The Learning Ecosystem Platform with VTA

With the spread of xAPI, an LMS can no longer be a stand-alone silo. It must actively participate in a Learning Ecosystem.

What is a Learning Ecosystem Platform?

It is now widely accepted that most learning occurs outside the LMS. While it is true that the LMS captures your instructor-led learning and your e-learning, much informal learning occurs outside the system. Consider experiential learning, learning games, virtual worlds, social learning, micro-learning, simulations…are you capturing those learning experiences? xAPI makes it possible to capture learning that occurs outside your LMS. In the modern Learning Ecosystem, we see the Learning Record Store (LRS) as the “single source of truth” for learning activities. The LMS should be an active participant in the Ecosystem.

Elements of a Learning Ecosystem

At RISC, we believe true support of xAPI by a Learning Ecosystem Platform must include the following elements.

  1. A conformant LRS.
    There’s a list; you can check it.
  2. An LRS that accepts and returns statements that are generated outside the LMS.
    This seems obvious, since one of the advantages of xAPI is that you don’t need to launch training from an LMS in order to track it. Unfortunately, it is not so obvious to all LMS providers. (see Why Conformance Matters).
  3. An LMS that is an Activity Provider
    An LMS should not exist in an isolated tower, separate from the LRS. It should actively participate in your Learning Ecosystem by contributing statements to the LRS.
  4. Reporting across the LMS & LRS
    The LMS contains a lot of “non-training” data this is not available in the LRS. This is because the LRS was designed to be a learning activity stream and was not intended to replace all functions of an LMS. For example, the LMS may have data about organizational structure for “roll-up” reporting. It is critical to the ecosystem that such data be combined with LRS data in order to produce enterprise reporting.

INFORMATION SUPPLIED →
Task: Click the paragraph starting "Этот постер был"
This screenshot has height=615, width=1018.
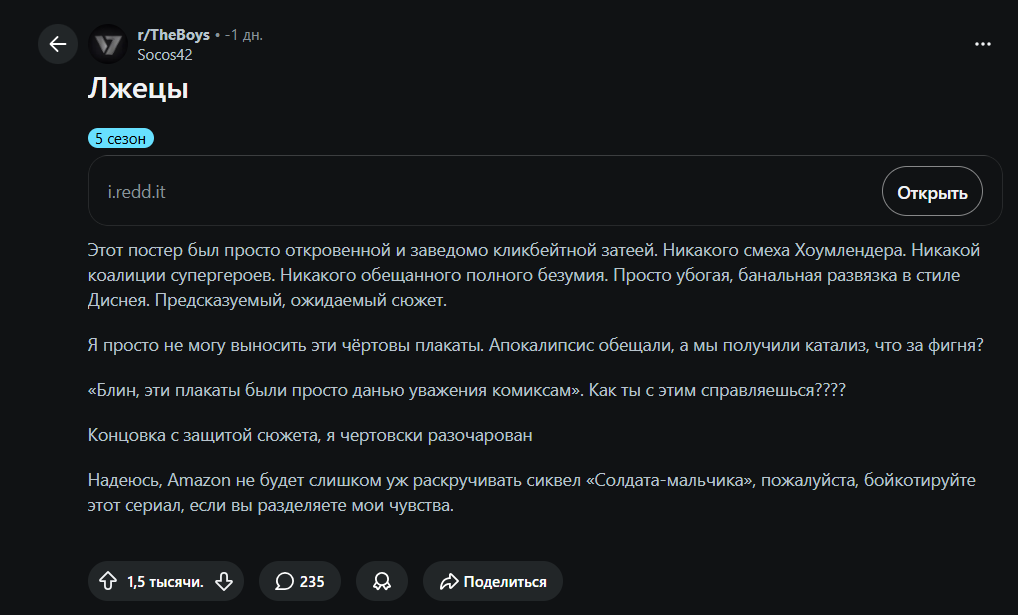Action: coord(534,275)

PROMPT A → List the kinds of learning that the text on the Learning Ecosystem Platform names as happening outside the LMS.
PROMPT B → Reproduce the text on the Learning Ecosystem Platform from "The Learning Ecosystem" up to and including "in the Ecosystem.".

RESPONSE A → experiential learning, learning games, virtual worlds, social learning, micro-learning, simulations

RESPONSE B →
The Learning Ecosystem Platform with VTA

With the spread of xAPI, an LMS can no longer be a stand-alone silo. It must actively participate in a Learning Ecosystem.

What is a Learning Ecosystem Platform?

It is now widely accepted that most learning occurs outside the LMS. While it is true that the LMS captures your instructor-led learning and your e-learning, much informal learning occurs outside the system. Consider experiential learning, learning games, virtual worlds, social learning, micro-learning, simulations…are you capturing those learning experiences? xAPI makes it possible to capture learning that occurs outside your LMS. In the modern Learning Ecosystem, we see the Learning Record Store (LRS) as the “single source of truth” for learning activities. The LMS should be an active participant in the Ecosystem.